Emerging Leaders – Arctic Frontiers 

A travel report from PhD-student Wiktoria Szapoczka, UiB

Earlier this January I boarded a plane from Bergen to Bodø, and after several months of waiting, I was finally on my way to meet other Emerging Leaders. Emerging Leaders is a mentoring program for young professionals from the academia, business, and policy sector. It was founded as a part of the Arctic Frontiers conference, which takes place every winter in Tromsø, and has the aim to uplift and connect the youth from around the Arctic. Our group was of 33 young professionals, and we were all very excited for the upcoming week that we had ahead of us.

Foto: Arctic Frontiers
Foto: David Jensen // Arctic Frontiers

As mentioned, the journey started in Bodø and we were welcomed by mentors in the Salmon Centre. We kicked-off the day with a round of Pecha-Kuchas, a modern twist on the traditional Power-Point about ourselves. The twist: you get to prepare 20 slides (no text allowed!) which then automatically switch after 20 seconds. This way, everyone got the same amount of time to talk about their background, without delaying the program! This is an up-and-coming way of giving talks and was even used under the conference for scientific presentations. After the stay in Bodø, we travelled to Lofoten and spent a couple of days there, and finally were headed to our final destination, the Arctic Frontiers conference in Tromsø.

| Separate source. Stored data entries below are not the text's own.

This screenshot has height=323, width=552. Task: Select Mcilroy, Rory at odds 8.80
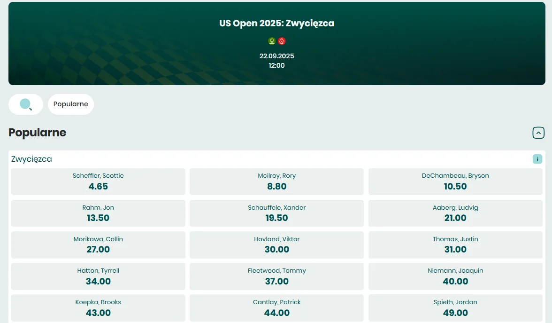(x=276, y=181)
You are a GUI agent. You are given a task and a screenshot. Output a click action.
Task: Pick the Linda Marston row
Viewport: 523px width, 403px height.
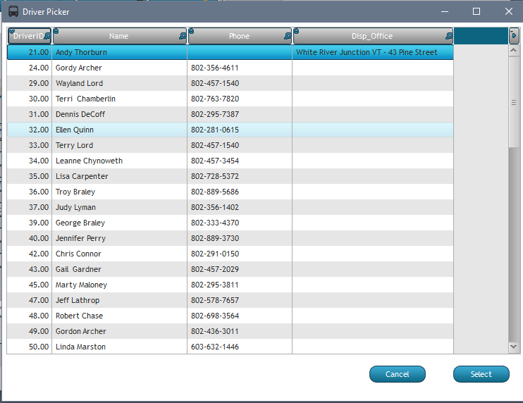[80, 347]
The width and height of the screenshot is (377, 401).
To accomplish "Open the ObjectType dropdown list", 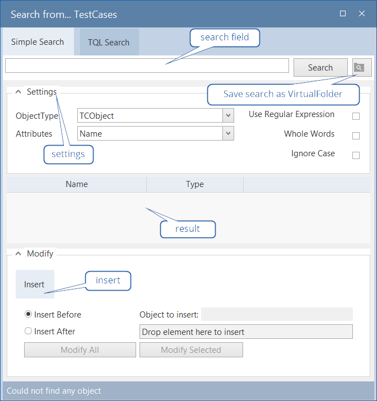I will pyautogui.click(x=228, y=116).
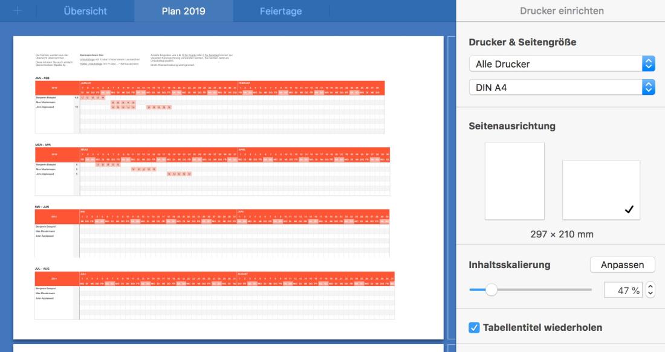
Task: Click the Inhaltsskalierung slider handle
Action: pyautogui.click(x=493, y=290)
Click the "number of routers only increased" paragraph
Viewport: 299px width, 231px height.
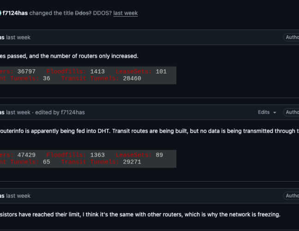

Each year, the program has one main topic, and this year the topic was the Green Shift. What is the green shift, and how can we achieve it in the Arctic? In contradiction to what many people might think, the green shift is not only about building new renewable energy sources and calling it a day. A real sustainable green shift must be sustainable at all levels, from obtaining clean energy to being economically sustainable for businesses and for society.

During this week, we met and listened to many great speakers. We got an opportunity to learn about Arctic security from the Norwegian armed forces, how search-and-rescue actions are coordinated in the North by the Joint Rescue Coordination Centre, and we had an opportunity to listen to a representative of the Sami Parliament, who talked about green colonialism. Alongside these sessions, we also got a chance to listen to representatives from Cermaq aquaculture, that talked about their journey to sustainability and the latest upgrades they implemented to their farms, including technology that uses artificial intelligence to identify and follow up each individual fish in a farm (can be over 200 000!) and keep health records for each of them. One of the Emerging Leaders was Cermaq’s Sustainability Manager, and she was enthusiastic about the pH sensor we are currently developing at SFI Smart Ocean and was open to testing the sensor at their facilities. Not only people from businesses were pleased to hear about the pH sensor, but I was also approached by several Emerging Leaders from academia, which expressed their excitement and told me to hurry and get the sensor up and running! It was extremely motivating to see that the work we are doing in SFI Smart Ocean is getting noticed and is also appreciated by the people outside of the centre.

During the many discussions we have had in the group, I noticed a red thread in each one of them: the youth’s belief in science and the need for cooperation between all, from scientists to businesses and policymakers. Emerging Leaders were all uniformly agreeing on the fact that science should be open-access, and that data should be standardized and easily accessible for everyone. This warmed my little science-heart and made me proud to be a part of a Centre, that works on exactly that: bringing science and industry together to improve the existing solutions and contribute to the green shift.

Foto: David Jensen // Arctic Frontiers
Foto: David Jensen // Arctic Frontiers

Not only the Emerging Leaders were reaching to science to help solve global problems. I also got a chance to participate in a panel debate titled “Food on the Move”, where I got to talk with the Chief Executive Officer of the Norwegian Institute of Marine Research, General Secretary for the International Council for the Exploration of the Sea (ICES), CEO of the UN Global Compact Norway and Special Envoy for Arctic Affairs of Singapore. It was great to hear their opinions on the ever-changing health of the ocean and how we should tackle them, and it was amazing to see the uniform conclusion: science!


This text is only a short summary of everything I have learnt and experienced during the program. It allowed me to network with so many incredible people and gave me a boost of confidence and motivation to continue to work and contribute to the green shift. For my fellow young professionals: I highly recommend you to apply for the program next year and experience it for yourselves!